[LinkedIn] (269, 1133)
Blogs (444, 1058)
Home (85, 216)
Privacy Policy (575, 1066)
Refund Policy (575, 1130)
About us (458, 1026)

===============

**Brief**
Please return the records above in their exact form.

**Solution to this task**
[LinkedIn] (269, 1133)
Blogs (444, 1058)
Home (85, 216)
Privacy Policy (575, 1066)
Refund Policy (575, 1130)
About us (458, 1026)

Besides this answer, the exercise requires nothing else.